***** AVAILABLE DATA *****

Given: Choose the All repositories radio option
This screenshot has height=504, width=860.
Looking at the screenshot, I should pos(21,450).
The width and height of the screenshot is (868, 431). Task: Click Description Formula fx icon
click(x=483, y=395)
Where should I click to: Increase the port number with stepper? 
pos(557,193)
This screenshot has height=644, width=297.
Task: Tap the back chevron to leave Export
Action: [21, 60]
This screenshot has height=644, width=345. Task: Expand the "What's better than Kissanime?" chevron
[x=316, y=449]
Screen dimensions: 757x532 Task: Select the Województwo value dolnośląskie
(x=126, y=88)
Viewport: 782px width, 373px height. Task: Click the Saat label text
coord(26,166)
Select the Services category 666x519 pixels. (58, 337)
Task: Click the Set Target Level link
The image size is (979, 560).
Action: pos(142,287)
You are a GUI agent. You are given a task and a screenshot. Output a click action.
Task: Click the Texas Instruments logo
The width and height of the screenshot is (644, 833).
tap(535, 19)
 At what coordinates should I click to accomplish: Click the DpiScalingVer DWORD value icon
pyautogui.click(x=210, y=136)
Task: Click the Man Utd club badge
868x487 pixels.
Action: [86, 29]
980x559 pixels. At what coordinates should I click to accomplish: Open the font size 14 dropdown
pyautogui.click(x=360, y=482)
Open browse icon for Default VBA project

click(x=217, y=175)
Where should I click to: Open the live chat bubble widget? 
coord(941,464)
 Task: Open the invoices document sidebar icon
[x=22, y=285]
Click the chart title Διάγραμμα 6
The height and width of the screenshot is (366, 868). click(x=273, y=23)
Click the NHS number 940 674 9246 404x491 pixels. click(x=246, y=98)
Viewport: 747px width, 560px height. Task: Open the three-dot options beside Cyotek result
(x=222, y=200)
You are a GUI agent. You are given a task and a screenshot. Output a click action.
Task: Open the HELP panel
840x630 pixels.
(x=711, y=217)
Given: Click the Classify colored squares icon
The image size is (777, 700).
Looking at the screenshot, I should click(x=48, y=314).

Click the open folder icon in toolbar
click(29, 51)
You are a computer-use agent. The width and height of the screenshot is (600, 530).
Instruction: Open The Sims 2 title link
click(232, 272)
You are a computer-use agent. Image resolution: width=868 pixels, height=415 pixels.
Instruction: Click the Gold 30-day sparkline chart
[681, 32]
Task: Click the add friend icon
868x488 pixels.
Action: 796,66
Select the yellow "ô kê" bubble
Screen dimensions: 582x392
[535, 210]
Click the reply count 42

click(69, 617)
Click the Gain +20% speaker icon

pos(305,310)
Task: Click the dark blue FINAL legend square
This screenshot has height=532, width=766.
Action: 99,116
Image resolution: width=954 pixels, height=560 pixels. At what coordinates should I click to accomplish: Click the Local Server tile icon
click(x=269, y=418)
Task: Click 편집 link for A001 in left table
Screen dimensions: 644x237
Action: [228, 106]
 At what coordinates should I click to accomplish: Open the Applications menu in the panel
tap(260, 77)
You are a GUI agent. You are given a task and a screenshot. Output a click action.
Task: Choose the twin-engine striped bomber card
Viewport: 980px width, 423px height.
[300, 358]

*****

(ACTION ITEM):
Look through the material above for the word "Choose" and copy every line that has it.

(RESPONSE AREA):
Given: Choose the All repositories radio option
Task: Choose the twin-engine striped bomber card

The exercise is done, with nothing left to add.